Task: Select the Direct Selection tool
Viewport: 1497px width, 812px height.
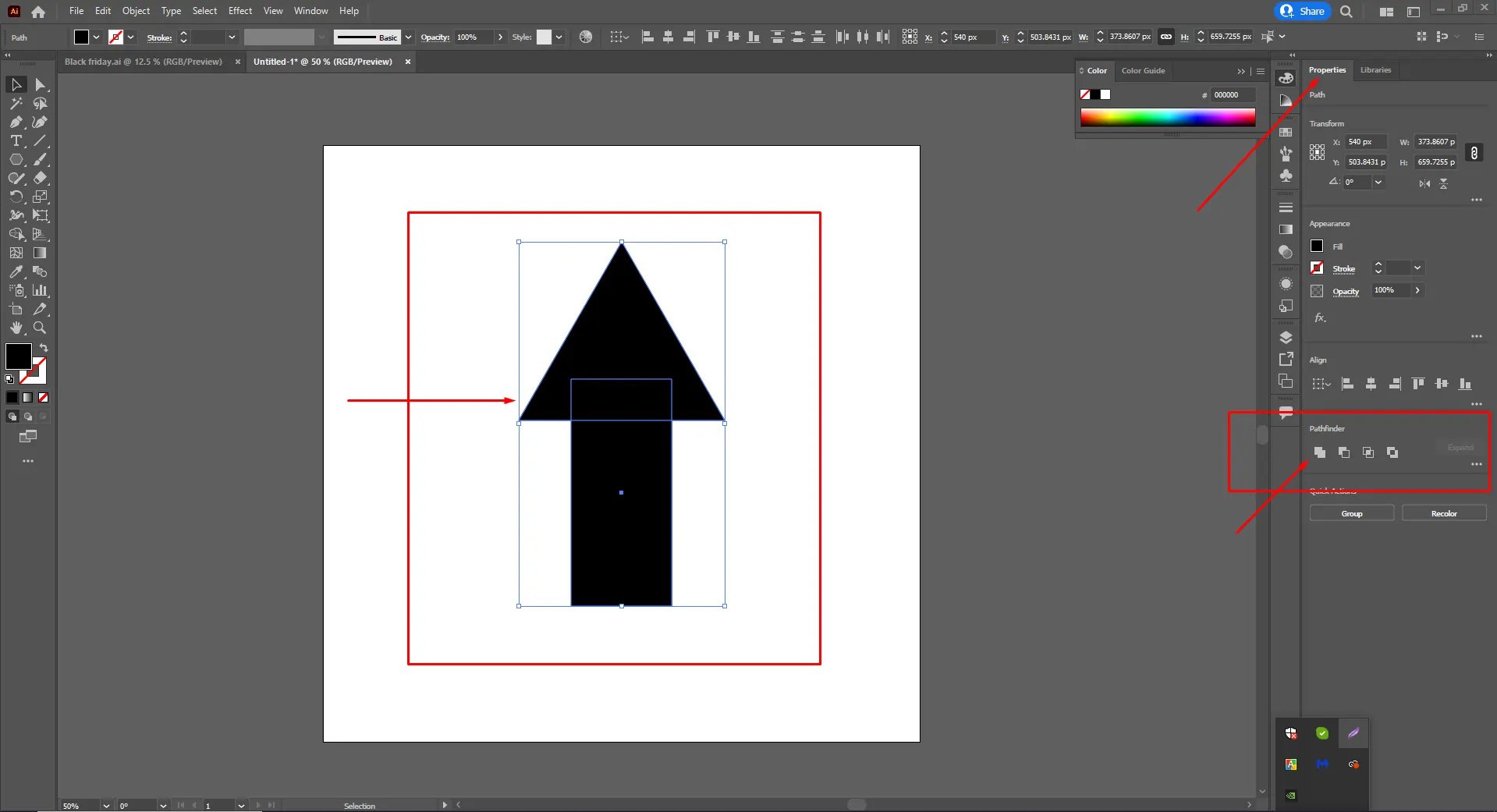Action: [x=41, y=84]
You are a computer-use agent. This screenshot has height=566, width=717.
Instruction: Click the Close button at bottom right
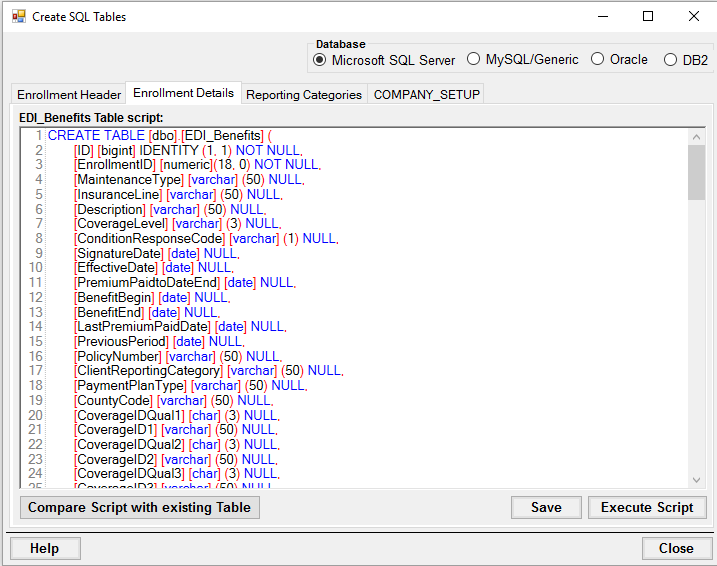coord(675,548)
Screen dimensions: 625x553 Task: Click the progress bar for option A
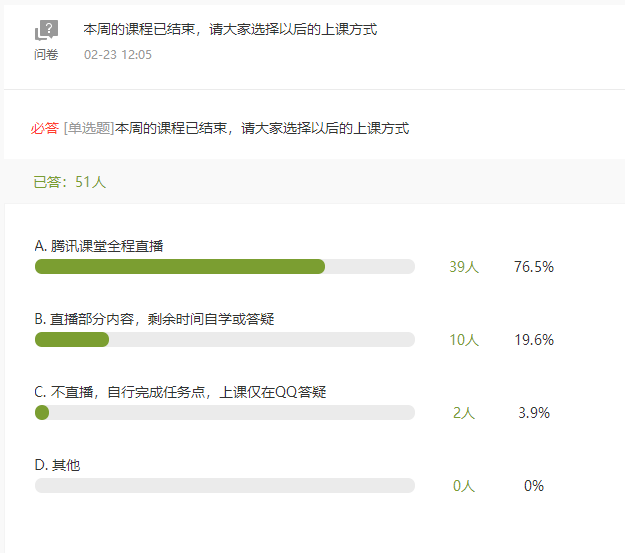224,267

━━━━━━━━━━━━━━━━

▸ **THE PROBLEM**: Wherever a picture appears in the material above, skip it and copy the rest without change.

▸ **SOLUTION TO THIS PROBLEM**:
Task: Select the Direct Selection tool
Viewport: 1497px width, 812px height.
Action: [x=41, y=84]
You are a computer-use agent. This screenshot has height=566, width=717.
Instruction: Click the Close button at bottom right
coord(675,548)
Screen dimensions: 625x553 Task: Click the progress bar for option A
224,267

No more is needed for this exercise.